Slit2-KO Mouse

Slit2 is a secreted polypeptide that functions in cell migration regulation. It binds to Roundabout (Robo) receptors, activating intracellular signal transduction pathways. The Slit2-Robo signaling pathway is involved in various biological processes, such as axon guidance during central nervous system development, and has implications in immune response, vascular permeability, and angiogenesis [4].

In cancer, Slit2 shows a context-dependent role. In breast and lung cancer mouse models, endothelial-derived Slit2 promotes cancer cell migration and intravasation, as deletion of endothelial Slit2 suppresses metastatic dissemination.

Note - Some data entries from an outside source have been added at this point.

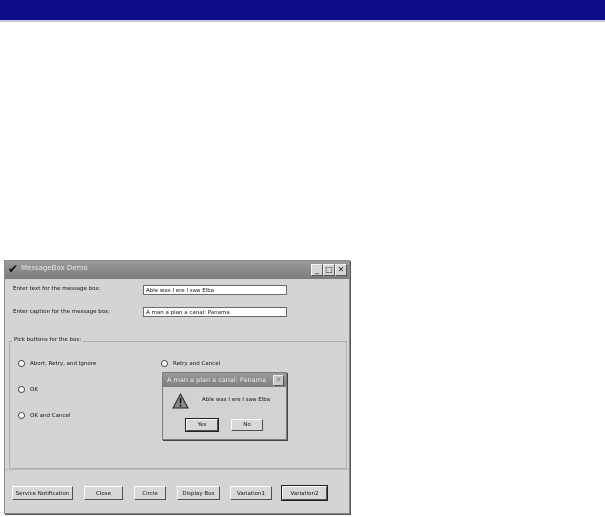  I want to click on minimize-button: _, so click(317, 270).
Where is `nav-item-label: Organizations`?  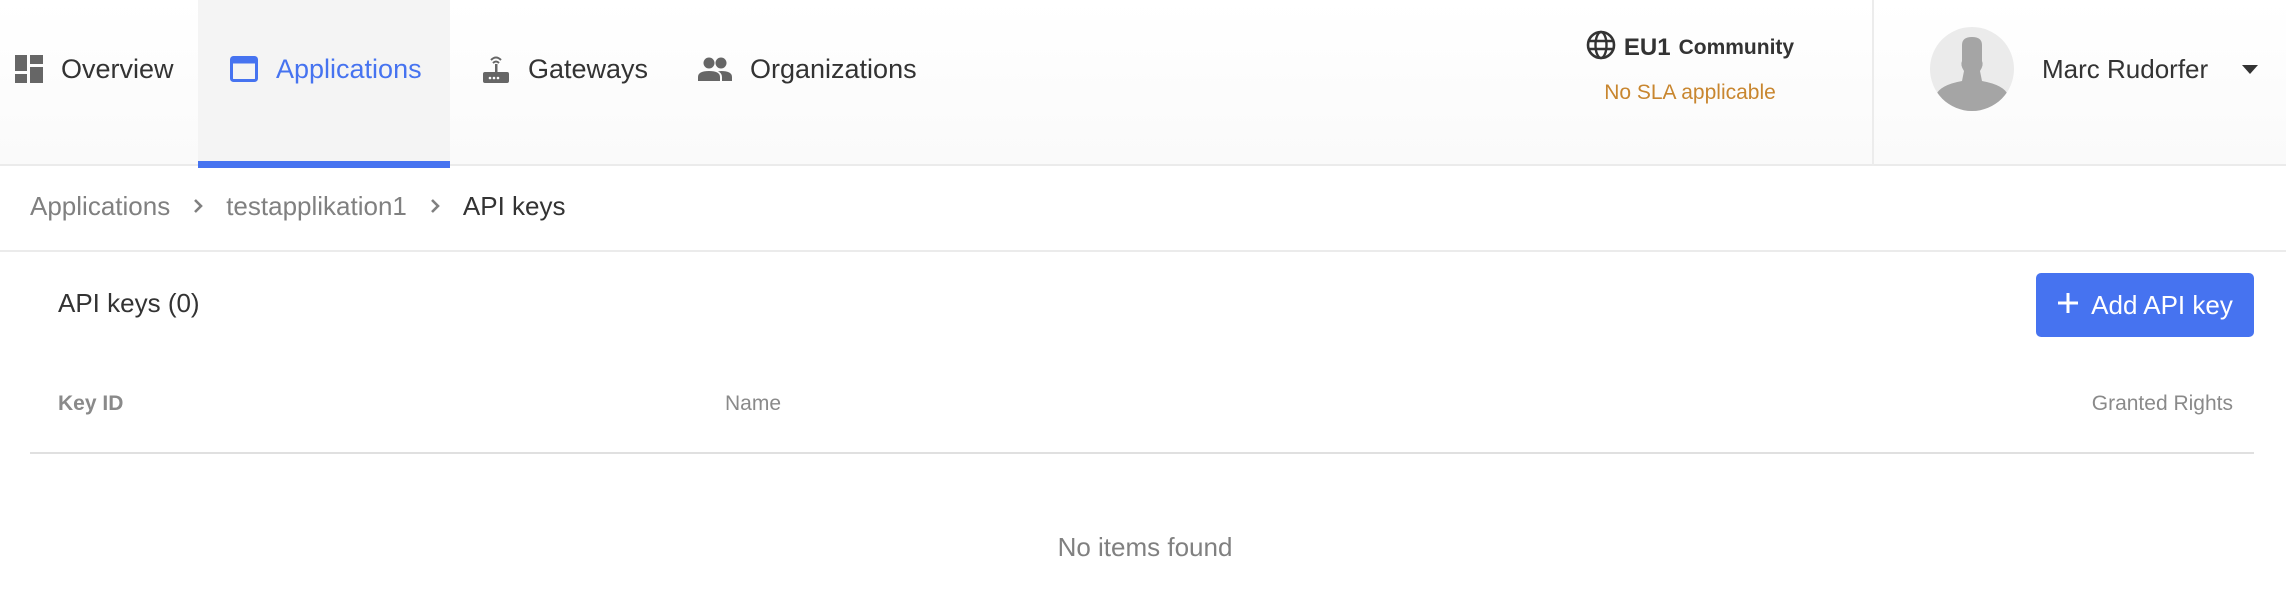
nav-item-label: Organizations is located at coordinates (834, 68).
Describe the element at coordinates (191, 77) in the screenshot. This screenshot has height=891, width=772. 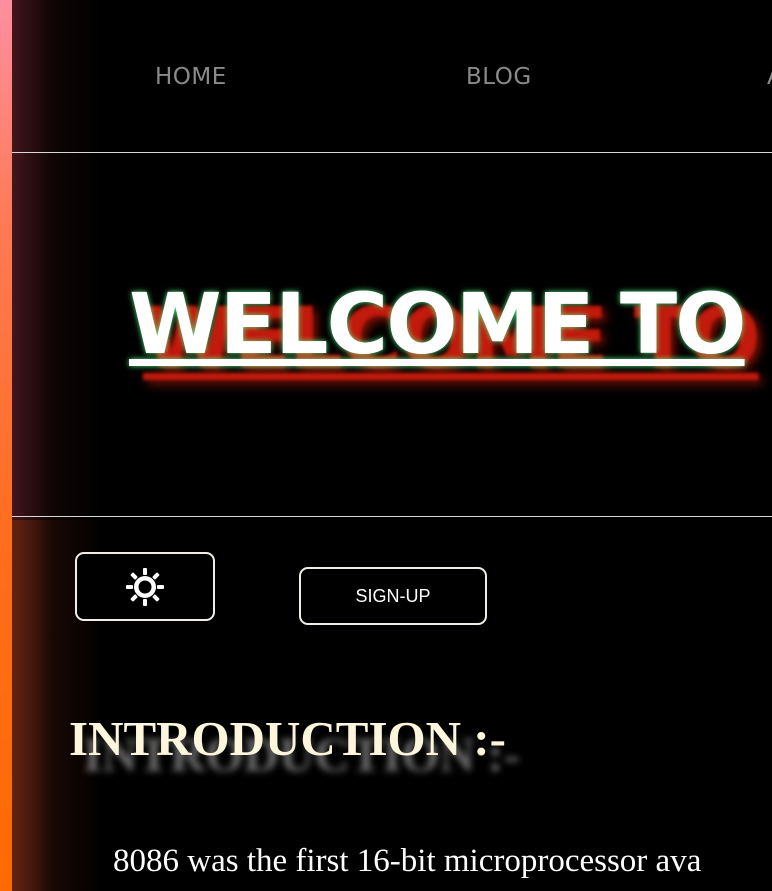
I see `nav-link-home: HOME` at that location.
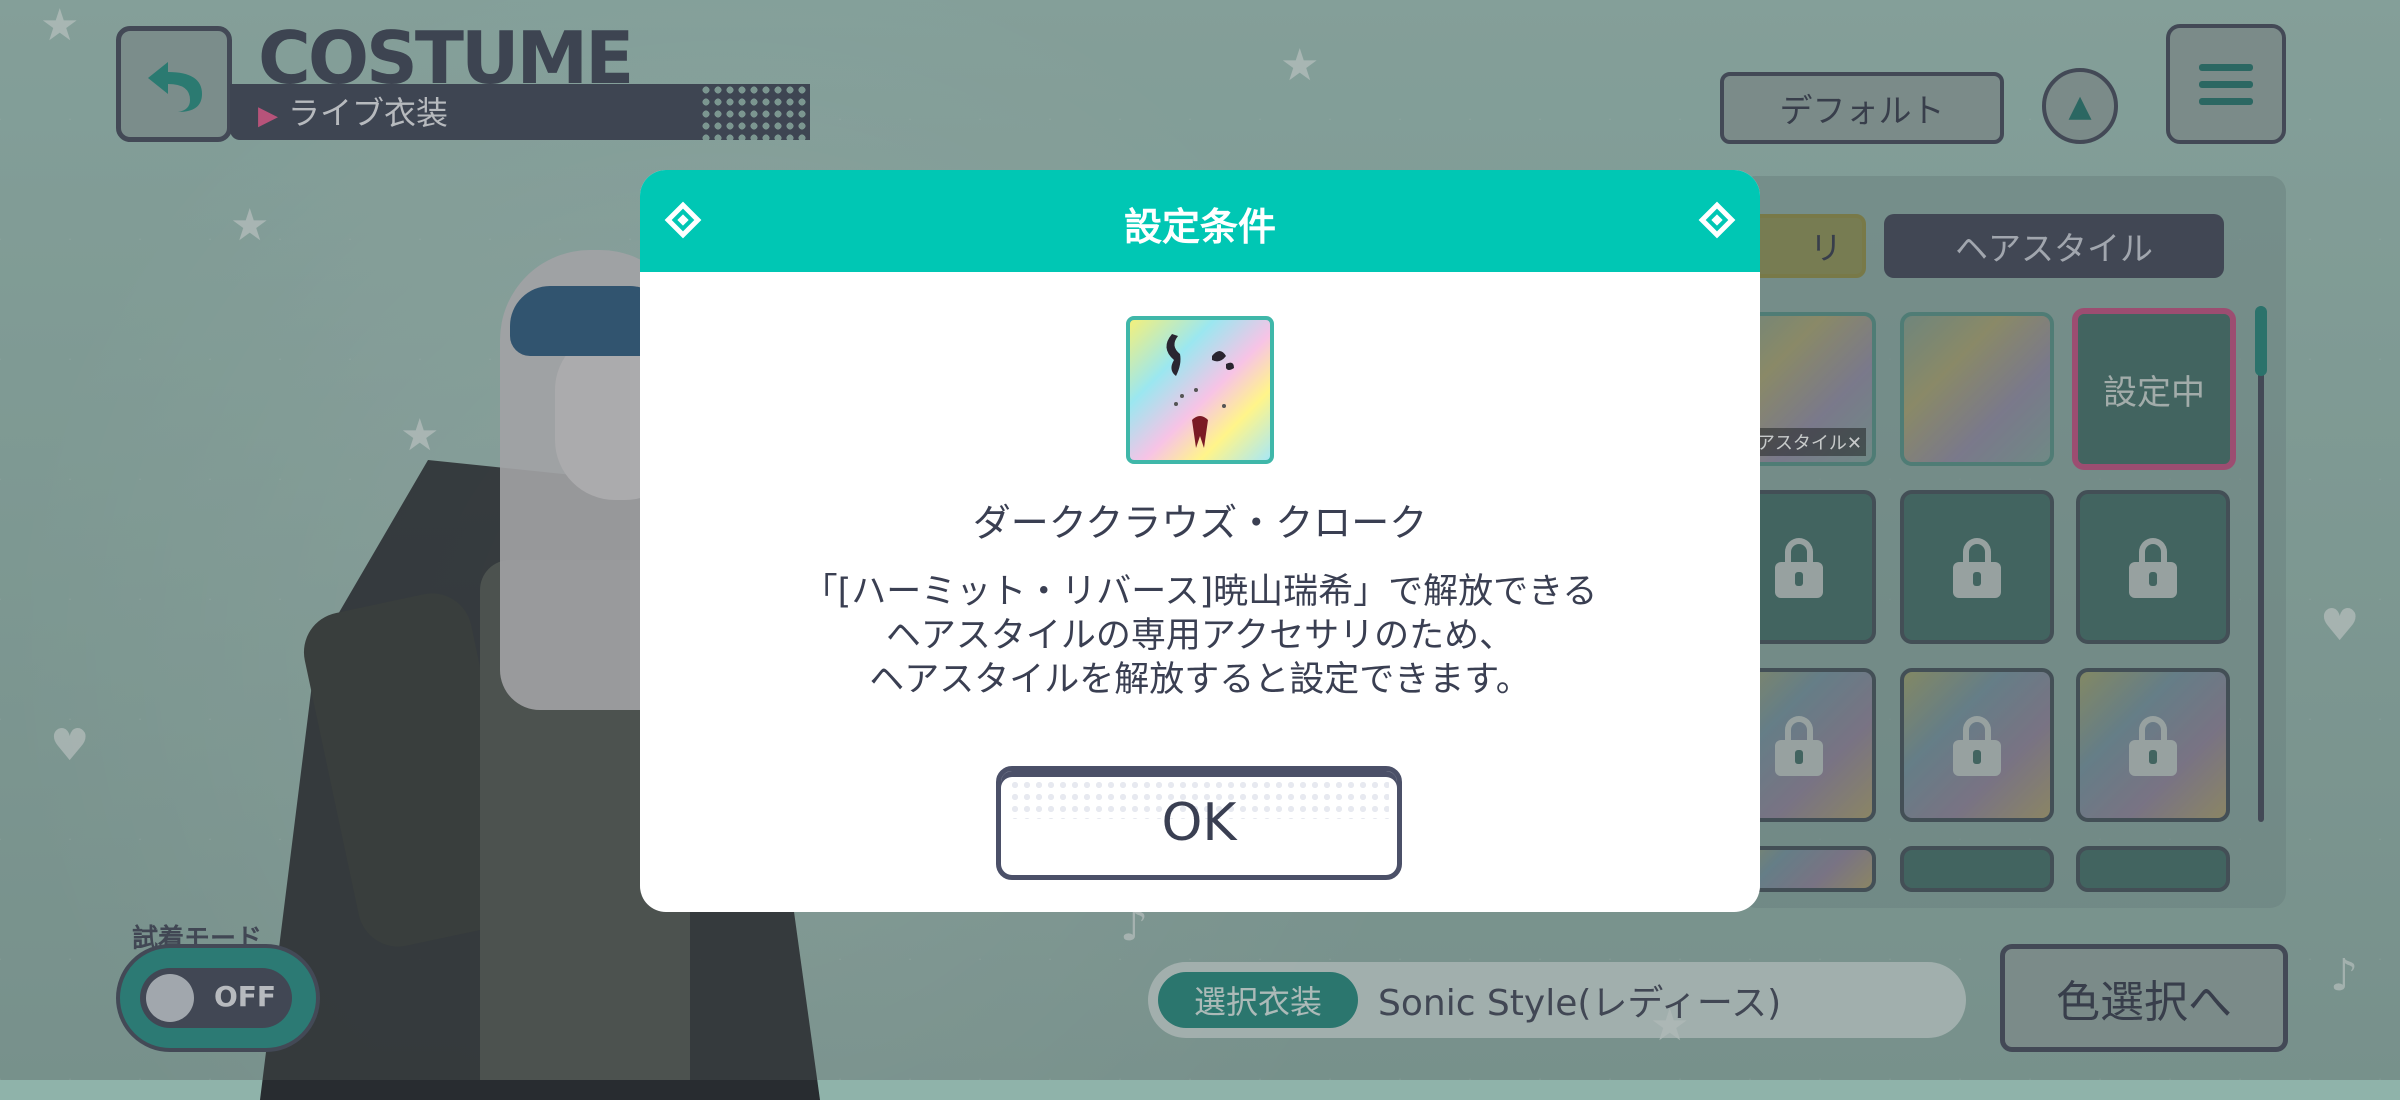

Conversely, deletion of tumoural Slit2 enhances metastatic progression, suggesting that cancer cells can co-opt innate RNA sensing to induce a chemotactic signalling pathway in endothelium via the TLR3-SLIT2 axis [1]. In glioblastoma, knockdown of SLIT2 in mouse glioma cells and patient-derived xenografts reduces tumor growth and makes tumors sensitive to immunotherapy, as SLIT2 promotes microglia/macrophage chemotaxis and tumor-supportive polarization via ROBO1-and ROBO2-mediated PI3K-γ activation [2]. In Ewing sarcoma, EWS::FLI1 induces Slit2 expression, and silencing of Slit2 or its receptors Robo1 and Robo2 inhibits Ewing sarcoma growth [5]. In small-cell lung cancer, SLIT2 overexpression or ROBO1 deletion restricts tumor growth, as SLIT2 suppresses the TGF-β1/β-catenin signaling pathway in both tumor cells and macrophages [6]. In gastric cancer, exosomes from N2-polarized tumor-associated neutrophils transfer miR-4745-5p/3911 to downregulate SLIT2, promoting cancer metastasis, and adenovirus-mediated overexpression of SLIT2 reverses this effect [7]. In liver fibrosis, Slit2-Robo1 signaling promotes liver injury and fibrosis through activation of hepatic stellate cells, as Slit2-Tg mice are more vulnerable to CCl4-induced liver injury and fibrosis, while Robo1/2(+/-) mice are less affected [3].

In conclusion, Slit2 plays diverse and context-specific roles in various biological processes and diseases, especially in cancer and fibrosis. Gene knockout and knockdown models in mice have been crucial in revealing these functions, providing potential therapeutic targets for treating related diseases.